Dated: February 23, 2010
         
     
  /s/ Matthew K. Fust    
  Matthew K. Fust   
  Executive Vice President and Chief Financial Officer
(Principal Financial Officer) 
 
 

 

EXHIBIT 32.1
CERTIFICATION
     Pursuant to the requirement set forth in Rule 13a-14(b) of the Securities Exchange Act of 1934, as amended (the “Exchange Act”) and Section 1350 of Chapter 63 of Title 18 of the United States Code (18 U.S.C. § 1350), N. Anthony Coles, President and Chief Executive Officer of Onyx Pharmaceuticals, Inc. (the “Company”), and Matthew K. Fust, Executive Vice President and Chief Financial Officer of the Company, each hereby certify that, to the best of his knowledge:
1.   The Company’s Annual Report on Form 10-K for the period ended December 31, 2009, to which this Certification is attached as Exhibit 32.1 (the “Annual Report”), fully complies with the requirements of Section 13(a) or Section 15(d) of the Exchange Act; and
 
2.   The information contained in the Annual Report fairly presents, in all material respects, the financial condition and results of operations of the Company.
Dated: February 23, 2010
         
     
  /s/ N. Anthony Coles    
  N. Anthony Coles   
  President and Chief Executive Officer
(Principal Executive Officer) 
 
 
     
  /s/ Matthew K Fust    
  Matthew K. Fust   
  Executive Vice President and Chief Financial Officer
(Principal Financial Officer) 
 
 
A signed original of this written statement required by Rule 13(a)-14(b) of the Exchange Act and Section 1350 of Chapter 63 of Title 18 of the United States Code (18 U.S.C. § 1350) has been provided to Onyx Pharmaceuticals, Inc. and will be retained by Onyx Pharmaceuticals, Inc. and furnished to the Securities and Exchange Commission or its staff upon request.

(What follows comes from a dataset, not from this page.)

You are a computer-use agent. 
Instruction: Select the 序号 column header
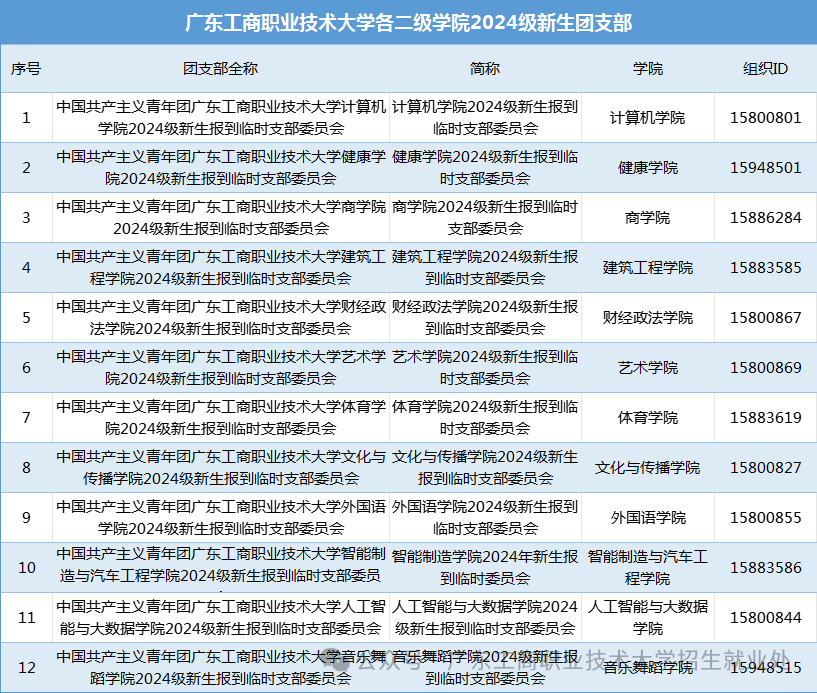tap(25, 68)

“This certification accompanies the Form 10-K to which it relates, is not deemed filed with the Securities and Exchange Commission and is not to be incorporated by reference into any filing of Onyx Pharmaceuticals, Inc. under the Securities Act of 1933, as amended, or the Securities Exchange Act of 1934, as amended (whether made before or after the date of the Form 10-K), irrespective of any general incorporation language contained in such filing.”